# Malwr File Info
Filter file info to remove empty, non PE32 samples or statistically irrelevant executable types.

In [1]:
import pandas as pd
import numpy as np

In [2]:
data_folder = '../../data/csv_data/'
extension = '.csv.gz'
build_path = lambda x: data_folder + x + extension

In [3]:
# Load and drop NA
malwr_info = pd.read_csv(build_path('malwr_file_info')).set_index('link').dropna()
# Make sure all our samples are PE32
assert len(malwr_info[~malwr_info.file_type.str.startswith('PE32')]) == 0

file_type_freq = malwr_info.file_type.value_counts()
malwr_info2 = malwr_info[malwr_info.file_type.isin(file_type_freq[:20].index)]

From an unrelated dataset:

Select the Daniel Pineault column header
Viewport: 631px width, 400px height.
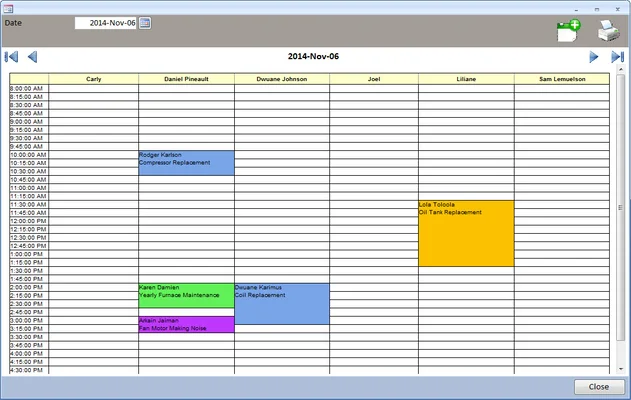click(x=186, y=78)
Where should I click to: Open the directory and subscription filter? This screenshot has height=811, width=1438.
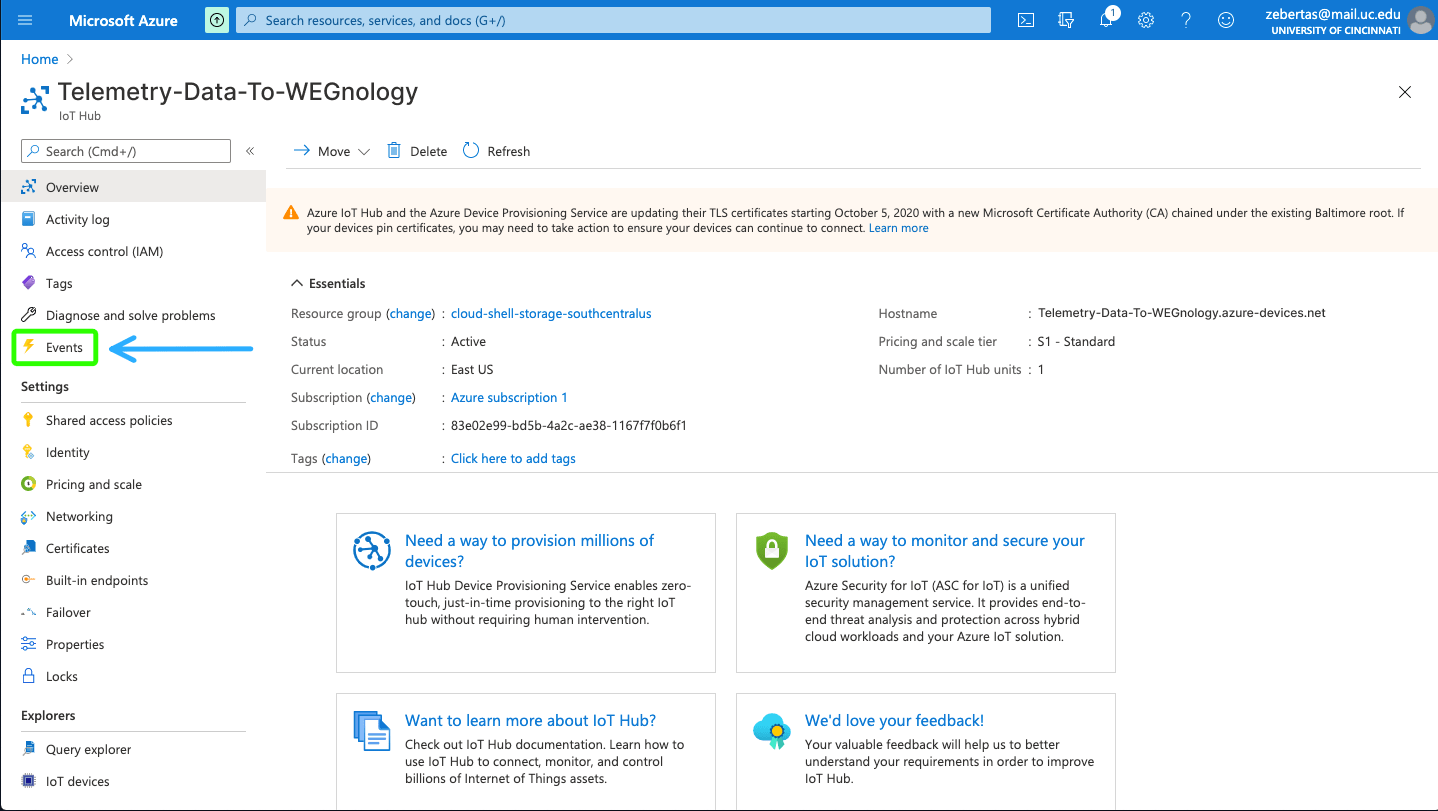[x=1065, y=20]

compressed_list = '|'.join(['compressed', 'extracting'])

compressed_size = malwr_info2[malwr_info2.file_type.str.contains(compressed_list)].file_type.value_counts().sum()
uncompressed_size = malwr_info2[~malwr_info2.file_type.str.contains(compressed_list)].file_type.value_counts().sum()
i = len(malwr_info)
k = len(malwr_info2)
assert compressed_size + uncompressed_size == len(malwr_info2)

malwr_info2.is_copy = False
malwr_info2.loc[malwr_info2.file_type.str.contains(compressed_list), 'compressed'] = True
malwr_info2.loc[~malwr_info2.file_type.str.contains(compressed_list), 'compressed'] = False

In [4]:
display('Remaining types of samples: {:.2f}%'.format(100*k/i))
display('Uncompressed PE32: {}'.format(uncompressed_size))
display('Compressed PE32: {}'.format(compressed_size))

'Remaining types of samples: 99.08%'

'Uncompressed PE32: 329906'

'Compressed PE32: 55032'

In [5]:
malwr_info2.to_csv(build_path('malwr_file_info_filtered'), compression='gzip')